【12月3日 AFP】犯罪の発生を予測するソフトウエアの導入がドイツ・ベルリン(Berlin)の警察で検討されている。このプロジェクトは、米SF映画『マイノリティ・リポート(Minority Report)』に登場する予知能力者らにちなんで「Precobs(プリコブス)」と命名された。

 独企業が開発したこのソフトウエアは、さまざまなデータに基づき、犯罪が発生する可能性が最も高い時間と場所を予測する。現在、独南部バイエルン(Bavaria)州の警察当局で同ソフトのテストが行われており、プリコブスの導入については、テストの結果次第とされている。

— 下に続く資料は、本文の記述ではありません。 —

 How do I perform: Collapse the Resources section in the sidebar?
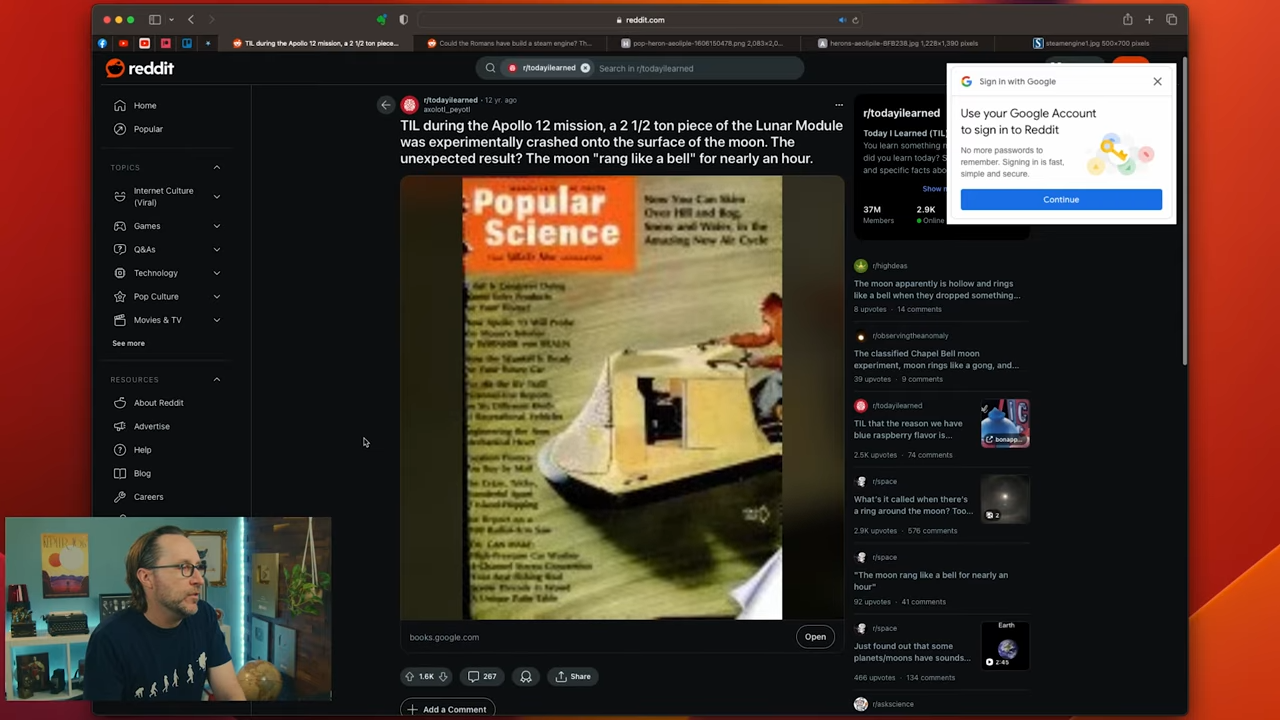[216, 379]
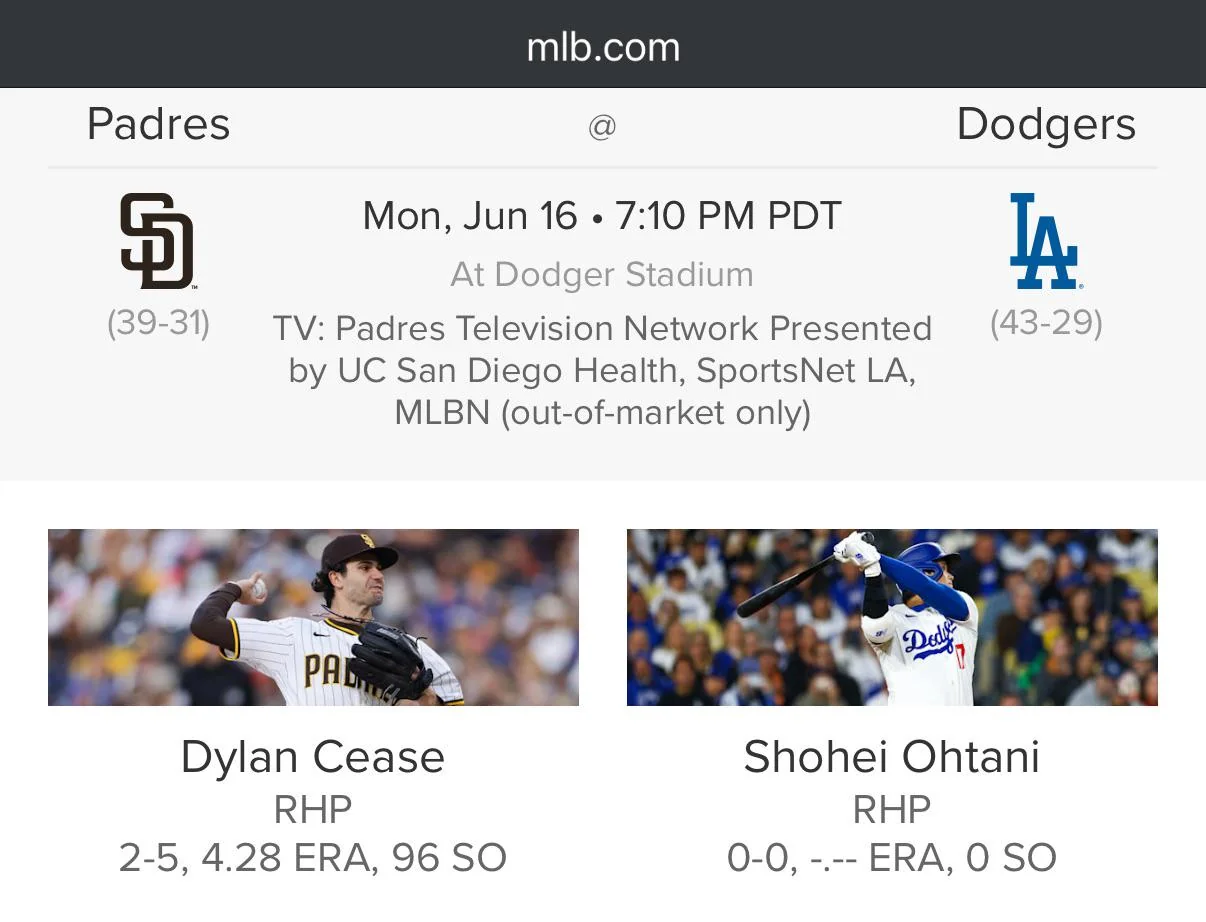Click the @ symbol between team names
This screenshot has height=922, width=1206.
pos(602,127)
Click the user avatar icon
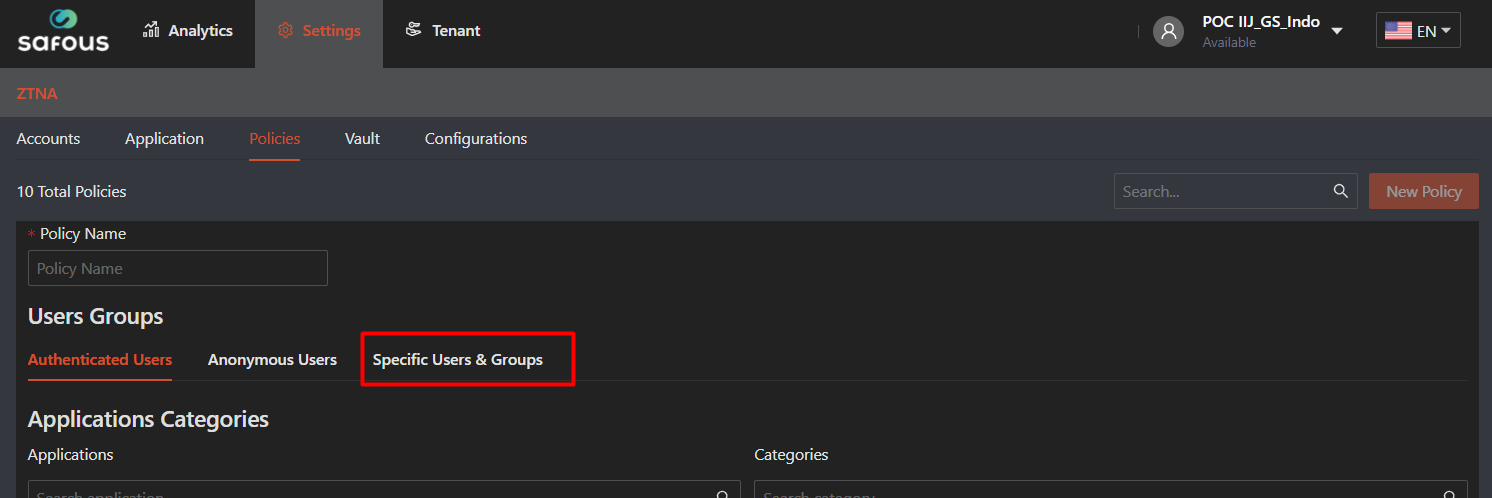 [1168, 31]
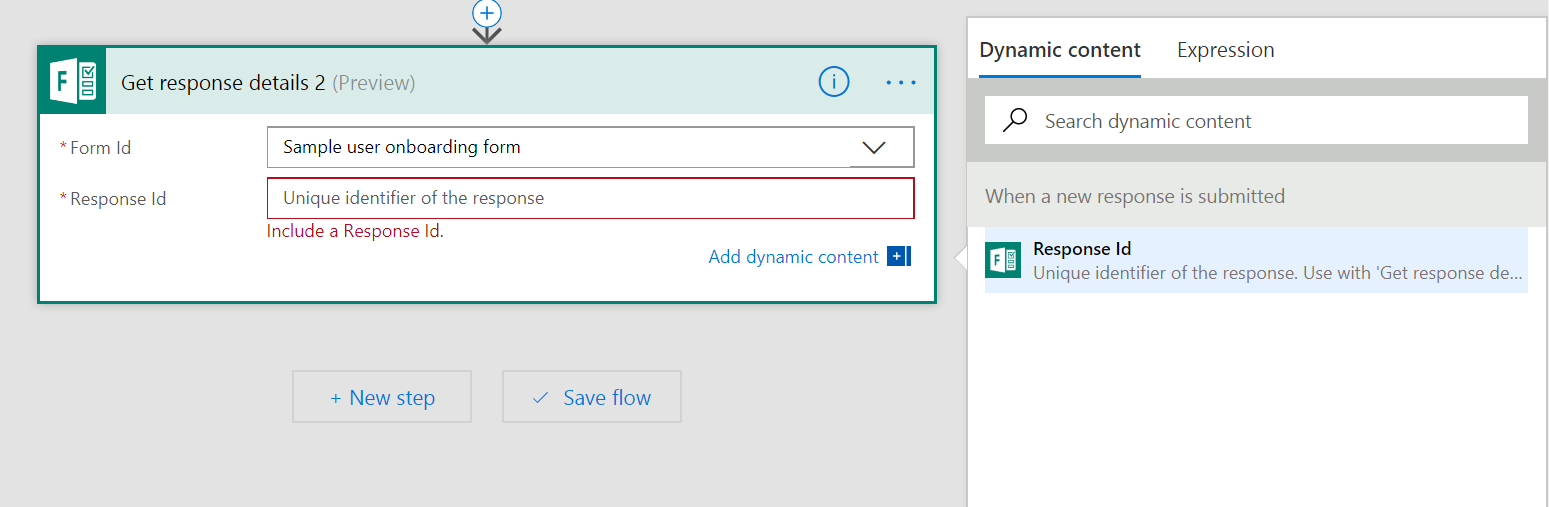Expand the Form Id dropdown chevron
The height and width of the screenshot is (507, 1549).
pos(874,147)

Pre-Crime Observation System(事前犯罪予防監視システム)」を短縮したプロジェクト名「Precobs」は、『マイノリティ・リポート』の中で使われた、犯罪の発生を事前に予測する予知能力者らの名称「Precog(プリコグ)」を意図的に取り入れているという。2002年公開のトム・クルーズ(Tom Cruise)さん主演、スティーヴン・スピルバーグ(Steven Spielberg)監督による近未来を描いたこの映画は、フィリップ・K・ディック(Philip K. Dick)氏の小説に基づいている。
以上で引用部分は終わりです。